Study withdrawal rates in pediatric studies were inconsistent in the two studies that reported these data. 75, 81 The overall rate of adverse events was generally similar for each treatment group: placebo 52%, levalbuterol 0.31 mg 53.4%, levalbuterol 0.63mg 60.8% and albuterol 1.25 mg 53.8%.81

Heart rate increased 5 to 15 beats per minute 20 minutes after treatment with both albuterol or levalbuterol, but returned to baseline by 3 hours.17, 75, 81 There was no significant difference between groups in the degree of increased heart rate between treatment groups.17, 68 Skoner and colleagues81 noted a greater increase in heart rate (p<0.04) with levalbuterol 0.63 mg three times daily (4.1 peats per minute) and albuterol 1.25 mg (2.6 beats per minute), both compared to levalbuterol 0.31 mg

Light-headedness, tremor and headache were reported with similar rates for up to five doses of albuterol 2.5 mg and levalbuterol 1.25 mg.79 Tremulousness was reported in 37% and 33% of pediatric patients using levalbuterol and racemic albuterol, respectively79 with no significant difference between groups.

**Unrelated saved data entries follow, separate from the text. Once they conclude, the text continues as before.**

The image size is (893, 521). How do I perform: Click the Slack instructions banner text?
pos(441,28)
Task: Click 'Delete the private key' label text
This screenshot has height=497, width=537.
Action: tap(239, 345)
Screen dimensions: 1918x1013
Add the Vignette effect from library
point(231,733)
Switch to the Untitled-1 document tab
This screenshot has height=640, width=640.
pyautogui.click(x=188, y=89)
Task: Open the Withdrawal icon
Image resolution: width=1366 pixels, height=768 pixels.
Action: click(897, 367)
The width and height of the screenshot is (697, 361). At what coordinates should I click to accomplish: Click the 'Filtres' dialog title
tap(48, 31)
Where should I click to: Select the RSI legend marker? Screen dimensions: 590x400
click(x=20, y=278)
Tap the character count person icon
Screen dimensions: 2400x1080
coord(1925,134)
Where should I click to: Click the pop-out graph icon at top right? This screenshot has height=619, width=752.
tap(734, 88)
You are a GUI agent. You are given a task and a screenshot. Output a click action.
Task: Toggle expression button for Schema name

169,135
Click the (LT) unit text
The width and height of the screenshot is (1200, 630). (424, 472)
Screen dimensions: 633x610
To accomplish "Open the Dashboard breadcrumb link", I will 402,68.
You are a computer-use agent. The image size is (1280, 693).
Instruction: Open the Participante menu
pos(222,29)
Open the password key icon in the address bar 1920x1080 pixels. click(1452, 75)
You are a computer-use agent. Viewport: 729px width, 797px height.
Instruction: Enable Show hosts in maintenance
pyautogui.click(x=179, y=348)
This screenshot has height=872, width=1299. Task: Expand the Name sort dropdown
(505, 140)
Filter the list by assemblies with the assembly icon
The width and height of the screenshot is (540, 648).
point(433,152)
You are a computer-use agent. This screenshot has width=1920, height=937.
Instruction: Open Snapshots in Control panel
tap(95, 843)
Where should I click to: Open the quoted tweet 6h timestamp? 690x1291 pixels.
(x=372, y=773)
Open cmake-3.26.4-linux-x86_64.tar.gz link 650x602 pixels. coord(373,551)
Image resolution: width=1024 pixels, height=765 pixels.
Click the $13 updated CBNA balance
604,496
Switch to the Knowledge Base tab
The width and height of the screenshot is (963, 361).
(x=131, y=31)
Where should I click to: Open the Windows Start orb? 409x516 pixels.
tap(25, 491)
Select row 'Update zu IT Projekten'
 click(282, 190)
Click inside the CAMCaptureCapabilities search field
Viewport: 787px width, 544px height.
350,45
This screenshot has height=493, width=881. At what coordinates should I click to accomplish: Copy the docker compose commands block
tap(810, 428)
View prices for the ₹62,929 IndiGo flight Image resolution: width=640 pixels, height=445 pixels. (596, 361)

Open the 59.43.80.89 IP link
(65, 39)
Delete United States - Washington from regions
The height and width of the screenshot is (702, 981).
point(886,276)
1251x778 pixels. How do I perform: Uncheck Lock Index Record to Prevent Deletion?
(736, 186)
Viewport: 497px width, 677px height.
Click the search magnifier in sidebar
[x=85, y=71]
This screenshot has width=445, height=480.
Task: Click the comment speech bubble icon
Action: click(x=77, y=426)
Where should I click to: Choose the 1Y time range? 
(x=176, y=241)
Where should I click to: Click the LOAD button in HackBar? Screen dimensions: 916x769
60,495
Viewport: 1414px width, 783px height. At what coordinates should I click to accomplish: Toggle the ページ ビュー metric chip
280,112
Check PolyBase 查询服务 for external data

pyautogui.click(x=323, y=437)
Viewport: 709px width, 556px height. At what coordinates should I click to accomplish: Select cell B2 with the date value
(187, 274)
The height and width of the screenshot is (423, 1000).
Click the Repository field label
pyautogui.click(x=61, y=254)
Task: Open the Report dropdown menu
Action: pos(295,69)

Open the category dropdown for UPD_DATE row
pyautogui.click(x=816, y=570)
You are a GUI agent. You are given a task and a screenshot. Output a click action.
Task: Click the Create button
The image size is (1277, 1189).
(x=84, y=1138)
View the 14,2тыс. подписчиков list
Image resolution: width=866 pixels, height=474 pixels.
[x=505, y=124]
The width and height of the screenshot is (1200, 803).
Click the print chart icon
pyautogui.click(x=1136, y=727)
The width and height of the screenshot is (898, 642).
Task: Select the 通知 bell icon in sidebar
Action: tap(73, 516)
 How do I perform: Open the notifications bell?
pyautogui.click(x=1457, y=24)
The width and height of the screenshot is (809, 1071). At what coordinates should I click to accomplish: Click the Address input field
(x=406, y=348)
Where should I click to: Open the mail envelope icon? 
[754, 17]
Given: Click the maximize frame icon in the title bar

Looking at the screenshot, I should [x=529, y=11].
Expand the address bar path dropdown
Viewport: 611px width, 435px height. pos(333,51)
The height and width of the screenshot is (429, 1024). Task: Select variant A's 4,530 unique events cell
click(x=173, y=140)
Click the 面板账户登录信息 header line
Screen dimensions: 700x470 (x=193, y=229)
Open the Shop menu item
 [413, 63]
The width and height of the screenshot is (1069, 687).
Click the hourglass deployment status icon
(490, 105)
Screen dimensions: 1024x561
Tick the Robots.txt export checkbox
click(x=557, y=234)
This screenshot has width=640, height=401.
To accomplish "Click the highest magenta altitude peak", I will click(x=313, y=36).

Milgrom and colleagues75 noted a larger increase in serum glucose 60 minutes after albuterol 2.5 mg than after levalbuterol 0.63 mg on both day 0 and day 21 of treatment three times a day (p= 0.043) in children. Among children age 2 to 5 years, Skoner and colleagues81 noted an increase in serum glucose 30–60 minutes after the last dose in all groups, including the placebo group, with the greatest increase after albuterol 1.25 mg (no data presented). In a poor-quality study of children aged 3 to 11 years,17 blood glucose increased 60 minutes after treatment with levalbuterol 0.16 mg, 0.63 mg, and 1.25 mg (and not with 0.31 mg). The largest increase was 30.5 mg/dL (with 1.25 mg levalbuterol). Increases were also seen after racemic albuterol 1.25 and 2.5 mg (16 and 20 mg/dL, respectively).

A decrease in serum potassium was noted 1–10 hours after both levalbuterol and albuterol, with no significant difference between the two drugs.79 In a study of albuterol and levalbuterol given three times daily, potassium decreased more with albuterol 2.5 mg than with levalbuterol 0.63 mg and 0.31 mg (p<0.05) at day 0; there was no significant difference between the two drugs at day 21.75 Skoner and colleagues81 noted a reduction in serum potassium 30–60 minutes after the last dose in all groups, including the placebo group, with the greatest reduction after albuterol 1.25 mg (no data presented). In a poor-quality study, serum potassium levels decreased in a pediatric population 60 minutes after treatment with levalbuterol 0.63 mg (−0.5 meq/L), levalbuterol 1.25 mg (−0.5 meq/L), racemic albuterol 1.25 mg (−0.4 meq/L), and albuterol 2.5 mg (−0.5 meq/L).17

Albuterol vs metaproterenol

No data on withdrawals were provided in the included studies.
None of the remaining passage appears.